Do you, reader, remember any books you read while growing up, books that really touched you? Perhaps a story stoked your imagination. Or a book on a certain subject fueled your knowledge that became a career or serious hobby.

I read adventures, mysteries, animal stories and science fiction novels. This was in addition to the books on dinosaurs, information I have mostly forgotten.

A small collection of Nancy Drew books that I read now sit on top of my livingroom bookshelf. Some actually were my mom's, then read by my older sisters before I got them.

Black Beauty by Anna Sewell; of course I read this as a horse lover. In my teens, I actually got to take riding lessons, although never could afford a horse. Another genre classic for slightly older kids is The Black Stallion by Walter Farley. Francis Ford Coppola made a very good film from the book.

Mandy by Julie Andrews Edwards (Sound of Music star) captured my imagination and heart. The book was a present from my mother. It is the story of a young girl who explores the grounds of her orphanage and discovers a small cottage. She cleans it, decorates it and starts a garden. I loved it. I particularly remember her excitement when gathering her change to buy seeds, then watching them grow into flowers. Even when she becomes sick, Mandy goes to the cottage, but passes out there. Little did she know that a concerned someone had been watching.

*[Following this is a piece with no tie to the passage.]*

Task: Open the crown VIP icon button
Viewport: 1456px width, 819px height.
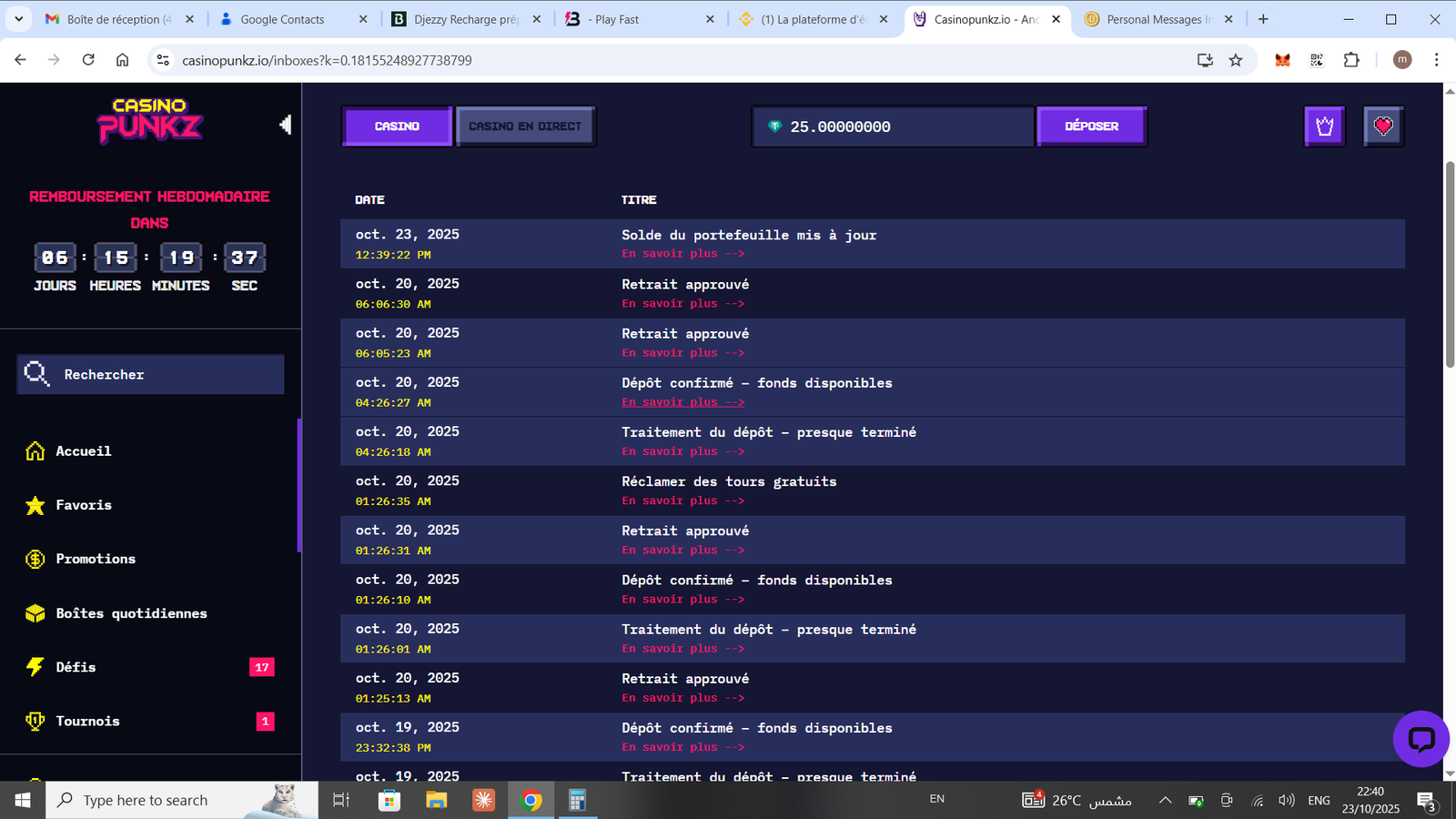Action: point(1324,126)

A Wrinkle in Time by Madeleine L'Engle. It's science fiction. Children of missing scientists follow their parents' tracks. They discover what the author calls "tesseracting", a method of time travel, that leads them through some discoveries of their own while locating their parents.

In my late teens I read The Valley of Horses by Jean Auel, because it involved horses. I liked it so much that I read the preceding book The Clan of the Cave Bear. Ayla, a child orphaned by earthquake in pre-historic Europe, wanders until she is adopted by a clan of prehistoric humans: slanted forehead, copious body hair, hand signals instead of verbal communication, etc. She looks like contemporary humans from what I guess, and experiences rejection, but also a lot of love and learning from the clan's healer, Iza, and from its spiritual leader, Creb. I like the character of Ayla, a strong and intelligent female who must deal with a lot of difficulty.

I also read the other books, which don't carry the appeal of the first two. But it's escapist for some, although Auel uses too much repetition. The process, in detail, of flint-knapping, for instance, was written over and over and over. Ayla is also a little too great, too. This becomes obvious in the other books. She has no imperfections.

I also read War of the Worlds and The Time Machine as well as various short stories by H.G. Wells. Those don't really need an explanation. I liked The Time Machine best of the two novels.